2) 10 000g离心5 min,取上相液加2倍体积100%冰乙醇-20℃沉淀过夜。
3) 离心回收DNA,70%乙醇洗一次后溶于适量的TE或无菌水中,电泳检测回收效果。
2.2.3 Glassmilk法:
2.2.4. 试剂盒法(Technical bμlletin of Wizard PCR Preps DNA Purification system Promaga公司):
1) 电泳分离PCR产物。
2) 用干净无菌的刀片切割目的DNA条带,放入1.5mL Ep管中,积累凝胶至大约300μl。
3) 在装有凝胶的离心管中加入1mL树脂, 65℃水浴5min或直到凝胶完全溶解。
4) 拔出注射器活塞备用,将 Syringe Barrel和Minicolumn 连接。

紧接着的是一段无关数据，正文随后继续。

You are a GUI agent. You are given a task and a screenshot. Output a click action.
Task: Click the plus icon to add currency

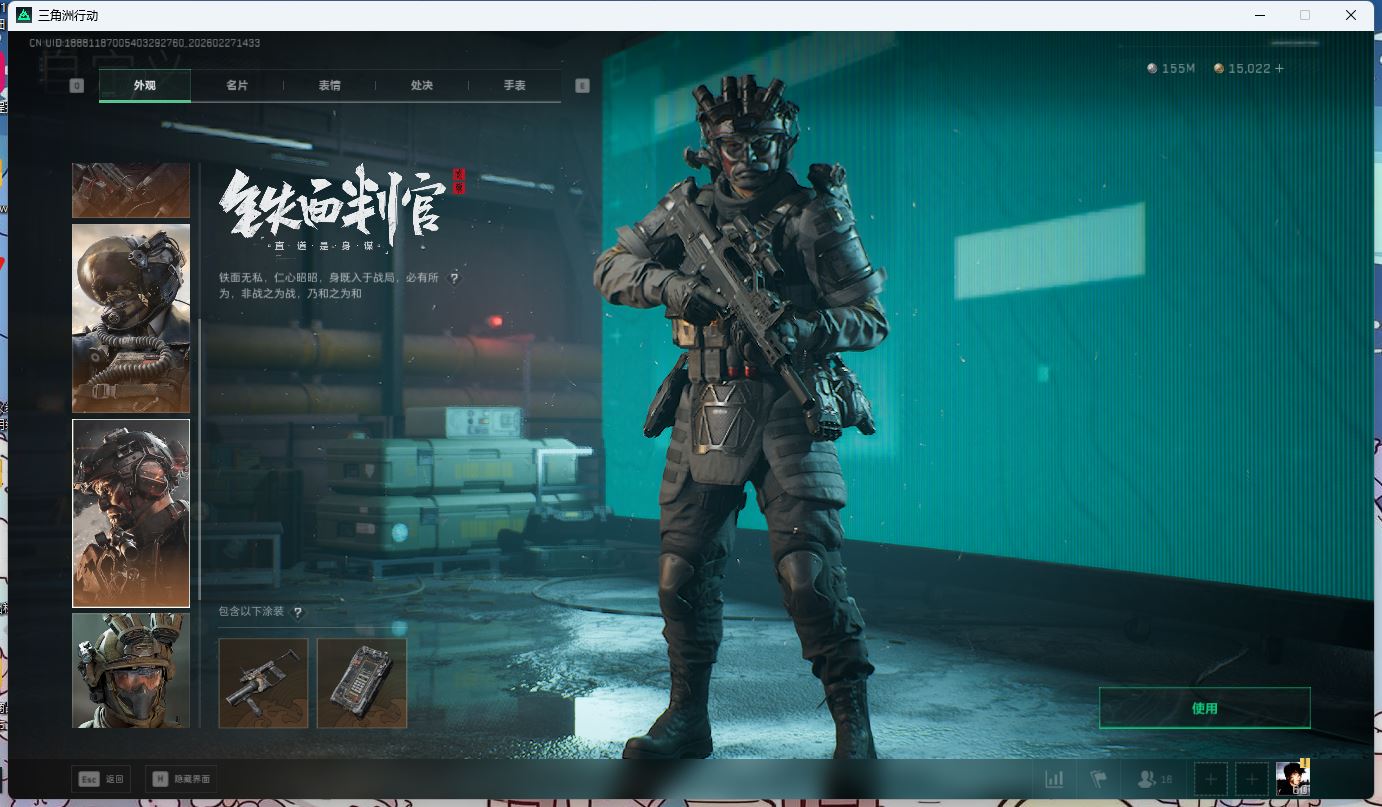pos(1279,69)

5) 将树脂DNA混合液移入Syringe Barrel中,插入活塞缓慢将混合液推入Minicolumn。
6) 分开syringe Barrel和Minicolumn ,去掉活塞。重新连接Syrringe Barrel和Minicolumn, 加入2mL 80%异丙醇到Syringe中以洗柱子。插入活塞,缓慢将异丙醇推入Minicolumn。
7) 去掉Syringe,将Minicolumn移入1.5mL离心管中,10 000g(半径5.5~6cm13000rpm)离心2min以干燥树脂。
8) 将Minicolumn放入一新的离心管中,加入50μl ddH2O或TE到Minicolumn中,放置1min,10000g,离心20sec。
9) 去除Minicolumn,将纯化的DNA贮存于4℃或-20℃。
三.结果分析:
DNA纯化回收后, 电泳检测应为单一的条带。如果切胶过程中不慎带上杂带, 那么回收后电泳结果可能会出现两条以上的带。这时可以进行重复纯化回收。